Algorithm Input/Output

How algorithms read input data and write results

Algorithm Input/Output

Understanding how data flows into and out of your algorithm is crucial for successful development. This guide explains the input and output specifications in detail.

Overview

When your algorithm container runs:

  1. Input - Platform sets ALGORITHM_INPUT_PATH environment variable pointing to algo_input.json
  2. Processing - Your algorithm reads input, processes data, writes output
  3. Output - Your algorithm writes algo_output.json to the specified output directory

Reading Input

Step 1: Get Input File Path

The platform provides the input file path via an environment variable:

import os
import json

# Get path to input file
input_path = os.environ.get('ALGORITHM_INPUT_PATH')

# Read input specification
with open(input_path) as f:
    algo_input = json.load(f)

Step 2: Understand Input Structure

The algo_input.json file contains:

{
  "version": "0.1.0",
  "input_data_path": "/work/input",
  "output_path": "/work/output",
  "config": {
    "parameters": {
      "look_back_time": 3600,
      "look_forward_time": 3600
    }
  },
  "input_data": [...]
}

Key fields:

  • version - Input schema version
  • input_data_path - Directory containing input data files
  • output_path - Directory where you should write output
  • config.parameters - User-specified parameter values
  • input_data - Array of data to process

Step 3: Extract Configuration

Get user-specified parameters:

config = algo_input['config']
parameters = config['parameters']

# Access parameter values
look_back = parameters.get('look_back_time', 3600)  # Use default if not specified
look_forward = parameters.get('look_forward_time', 3600)
override = parameters.get('override_visit_time', False)

print(f"Using look_back_time: {look_back}")

Step 4: Process Input Data

The input_data array contains one entry per AOI:

for input_item in algo_input['input_data']:
    aoi_version = input_item['aoi_version']
    aoi_wkb = input_item.get('aoi_wkb')  # WKB-encoded geometry
    time_ranges = input_item.get('time_ranges', [])

    print(f"Processing AOI version: {aoi_version}")
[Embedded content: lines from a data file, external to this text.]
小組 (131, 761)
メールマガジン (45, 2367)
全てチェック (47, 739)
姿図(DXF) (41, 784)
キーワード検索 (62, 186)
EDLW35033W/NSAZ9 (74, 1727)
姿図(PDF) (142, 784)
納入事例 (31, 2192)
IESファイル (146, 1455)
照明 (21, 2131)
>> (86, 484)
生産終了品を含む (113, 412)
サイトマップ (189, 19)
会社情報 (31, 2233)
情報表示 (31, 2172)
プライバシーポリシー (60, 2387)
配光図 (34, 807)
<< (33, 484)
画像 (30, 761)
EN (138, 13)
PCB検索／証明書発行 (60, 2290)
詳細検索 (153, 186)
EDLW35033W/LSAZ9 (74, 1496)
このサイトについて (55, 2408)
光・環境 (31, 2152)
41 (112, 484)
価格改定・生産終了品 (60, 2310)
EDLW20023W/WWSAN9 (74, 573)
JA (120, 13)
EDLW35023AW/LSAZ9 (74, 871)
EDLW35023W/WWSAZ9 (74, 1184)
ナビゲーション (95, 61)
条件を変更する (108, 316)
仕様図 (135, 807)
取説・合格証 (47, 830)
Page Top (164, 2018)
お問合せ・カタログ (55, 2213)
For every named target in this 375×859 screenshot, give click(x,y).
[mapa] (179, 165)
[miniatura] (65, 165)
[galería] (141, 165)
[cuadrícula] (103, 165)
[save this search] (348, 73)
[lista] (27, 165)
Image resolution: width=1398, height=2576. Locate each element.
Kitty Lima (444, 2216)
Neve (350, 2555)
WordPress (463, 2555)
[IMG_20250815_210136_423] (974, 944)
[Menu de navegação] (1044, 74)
    # Process each data source
    for data_source in input_item['data_sources']:
        data_source_ids = data_source['data_source_ids']

        # Process each data file
        for data in data_source['data']:
            file_path = data['file_path']
            details = data.get('details', {})

            # Read and process the data
            process_data_file(file_path, aoi_version, details)

Complete Input Example

Here's what a complete algo_input.json looks like:

{
  "version": "0.1.0",
  "input_data_path": "/work/input",
  "output_path": "/work/output",
  "config": {
    "parameters": {
      "look_back_time": 3600,
      "look_forward_time": 3600
    }
  },
  "input_data": [
    {
      "aoi_version": 36810008,
      "aoi_wkb": "AQMAAAABAAAABAAAANZvJqYLeV7A...",
      "time_ranges": [
        [
          {
            "start_local": "2021-03-01T08:00:00Z",
            "finish_local": "2021-03-08T08:00:00Z"
          }
        ]
      ],
      "data_sources": [
        {
          "data_source_ids": ["safegraph_pings"],
          "data": [
            {
              "file_path": "/work/input/safegraph_pings_abc123.parquet",
              "details": {
                "id": "abc123",
                "geom_wkb": "AQMAAAABAAAABAAAANZv...",
                "time_ranges": [
                  {
                    "start": "2021-03-01T08:00:00Z",
                    "end": "2021-03-08T08:00:00Z"
                  }
                ],
                "aoi_identifier": {
                  "id": "8a68ae09-f4e3-4c38-93b0-0e2cc21d7529",
                  "version": 36810008
                }
              }
            }
          ]
        }
      ]
    }
  ]
}

Reading Data Files

Data files are referenced by file_path and conform to the input Data Type schema.

Reading Parquet Files

Most data is provided as Parquet files:

import pandas as pd

def read_input_data(file_path):
    """Read parquet file with automatic schema validation"""
    df = pd.read_parquet(file_path)

    # Data Types guarantee these columns exist
    # For 'pings' Data Type:
    assert 'device_id' in df.columns
    assert 'latitude' in df.columns
    assert 'longitude' in df.columns
    assert 'timestamp' in df.columns

    return df

# Usage
df = read_input_data(data['file_path'])
print(f"Loaded {len(df)} pings")

Reading CSV Files

Some data may be provided as CSV:

import pandas as pd

def read_csv_input(file_path):
    df = pd.read_csv(file_path)
    return df

Handling Multiple Time Ranges

Input data can span multiple time ranges (for recurrence rules):

time_ranges = input_item.get('time_ranges', [])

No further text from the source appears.